The third slide, entitled "A New Phase of Russian Aggression," contains a description of the Novice poison agent, which was recognized by the military chemical laboratory of Porton Down, not far from Salisbury. The presentation affirms that the application of the "Novice" is "the first use of chemical weapons in Europe since the Second World War" and "violation of the ban imposed by the Convention on the Prohibition of Chemical Weapons". "Without any doubt, Russia is responsible," the document reads. "No other country had the same opportunities, intentions and motives (in order to do this.  " "Kommersant"). There is no credible alternative explanation. " Until the end of last week, recall, British Prime Minister Teresa May publicly confined to statements that Russia is "highly likely" involved in the attack.
The presentation also indicates that Russia has not provided the UK with conclusive evidence of its non-involvement in the incident. Instead, "by March 18, we (the British authorities.-  " Kommersant " ) counted about 30 parallel attempts at disinformation," the document says.

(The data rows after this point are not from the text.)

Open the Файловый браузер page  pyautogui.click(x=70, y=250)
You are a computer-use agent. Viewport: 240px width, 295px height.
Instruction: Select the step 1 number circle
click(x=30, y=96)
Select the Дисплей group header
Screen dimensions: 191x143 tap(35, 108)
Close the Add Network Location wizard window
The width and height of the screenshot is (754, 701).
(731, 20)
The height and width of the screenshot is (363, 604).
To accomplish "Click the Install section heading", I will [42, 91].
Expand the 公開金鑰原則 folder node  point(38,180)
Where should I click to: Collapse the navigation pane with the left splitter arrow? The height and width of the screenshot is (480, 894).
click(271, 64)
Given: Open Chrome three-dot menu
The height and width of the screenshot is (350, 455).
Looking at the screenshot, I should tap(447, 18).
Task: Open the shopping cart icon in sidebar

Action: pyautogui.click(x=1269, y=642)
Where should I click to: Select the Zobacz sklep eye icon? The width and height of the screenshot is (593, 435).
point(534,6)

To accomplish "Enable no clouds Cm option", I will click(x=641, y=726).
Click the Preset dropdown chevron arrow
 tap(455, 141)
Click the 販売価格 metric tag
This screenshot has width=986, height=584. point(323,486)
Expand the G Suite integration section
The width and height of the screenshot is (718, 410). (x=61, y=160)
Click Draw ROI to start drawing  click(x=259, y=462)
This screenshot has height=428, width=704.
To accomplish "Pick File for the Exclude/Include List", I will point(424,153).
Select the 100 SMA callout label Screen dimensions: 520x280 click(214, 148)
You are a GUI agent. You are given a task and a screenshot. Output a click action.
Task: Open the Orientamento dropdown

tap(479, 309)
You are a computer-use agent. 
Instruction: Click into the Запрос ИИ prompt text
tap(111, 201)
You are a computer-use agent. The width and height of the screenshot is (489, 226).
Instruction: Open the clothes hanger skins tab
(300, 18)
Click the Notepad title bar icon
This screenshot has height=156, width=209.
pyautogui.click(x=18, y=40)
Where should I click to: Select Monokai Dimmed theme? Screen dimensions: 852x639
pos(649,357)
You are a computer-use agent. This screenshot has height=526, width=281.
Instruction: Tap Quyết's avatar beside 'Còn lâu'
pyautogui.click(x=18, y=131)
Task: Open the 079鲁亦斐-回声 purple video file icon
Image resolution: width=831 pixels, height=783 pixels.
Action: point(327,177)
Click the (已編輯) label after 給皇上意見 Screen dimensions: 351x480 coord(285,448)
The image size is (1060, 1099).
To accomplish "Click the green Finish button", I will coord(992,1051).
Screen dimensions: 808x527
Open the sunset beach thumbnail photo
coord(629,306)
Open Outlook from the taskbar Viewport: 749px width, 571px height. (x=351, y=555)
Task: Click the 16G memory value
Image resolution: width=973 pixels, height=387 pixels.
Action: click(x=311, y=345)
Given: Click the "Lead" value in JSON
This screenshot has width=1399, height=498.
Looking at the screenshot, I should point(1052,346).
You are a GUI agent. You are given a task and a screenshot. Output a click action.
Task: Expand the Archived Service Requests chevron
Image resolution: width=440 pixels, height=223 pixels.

The fourth slide describes the impact of the "Novice" on the human body and gives statistics of the victims and the incident involved in the investigation. "51 people were examined in the hospital, 131 people could potentially be in contact with the poisonous substance," the authors of the presentation write. "The investigation involves 250 employees of anti-terrorist units and 180 military personnel." Side effects of the "Novice" are listed: convulsions, loss of consciousness, coma, slow heartbeat, nausea, diarrhea, excessive sweating, etc. "Death can arise from suffocation or cardiac arrest," the British embassy concluded.
The fifth slide is entitled "A Long List of Russia's Hostile Actions" and includes 12 blocks describing incidents that London classifies as such. The first of them is "the murder in November 2006 of Alexander Litvinenko," another Russian defector who died of polonium poisoning. Next are "DDoS attacks on the Internet Estonia" in 2007, "invasion of Georgia", "the occupation of the Crimea", "destabilization of Ukraine", shot down over the Donbass "Boeing" MH-17, "breaking the Bundestag", "interference in elections in USA "," an attempt to organize a coup in Montenegro "," cyberattack to the Danish Ministry of Defense "and" attack using a virus-extortioner NotPetya ". This series is crowned by the "poisoning of Sergei and Yulia Skripal" in March 2018.
Finally, the last slide talks about the measures that the British government took as a result of the above. Among them - "direct indication of Russia's responsibility", "dismantling of the Russian intelligence network in the UK", "freezing all planned bilateral contacts", "strengthening border control", "combating crime and corruption", "adoption of new laws" and "other measures to counter the hostile state ".
The presentation was published on the website of Kommersant. It does not report practically any new information compared to what was previously provided by the British authorities. The only difference is the re-qualification of Moscow's status from "with a high probability" of the guilty party to the guilty "without the slightest doubt." At the briefing, British Ambassador Laurie Bristow said that "the principle of Russia's actions is to disentangle, mislead and sow doubt." "In the coming months, your support in taking measures to ensure the security of every person and our common international security will be of key importance," he said to the crowd. "We must show Russia that it must be held accountable for what happened ".
Over the past two days, 25 countries, as well as NATO, have announced the expulsion of Russian diplomats after Great Britain.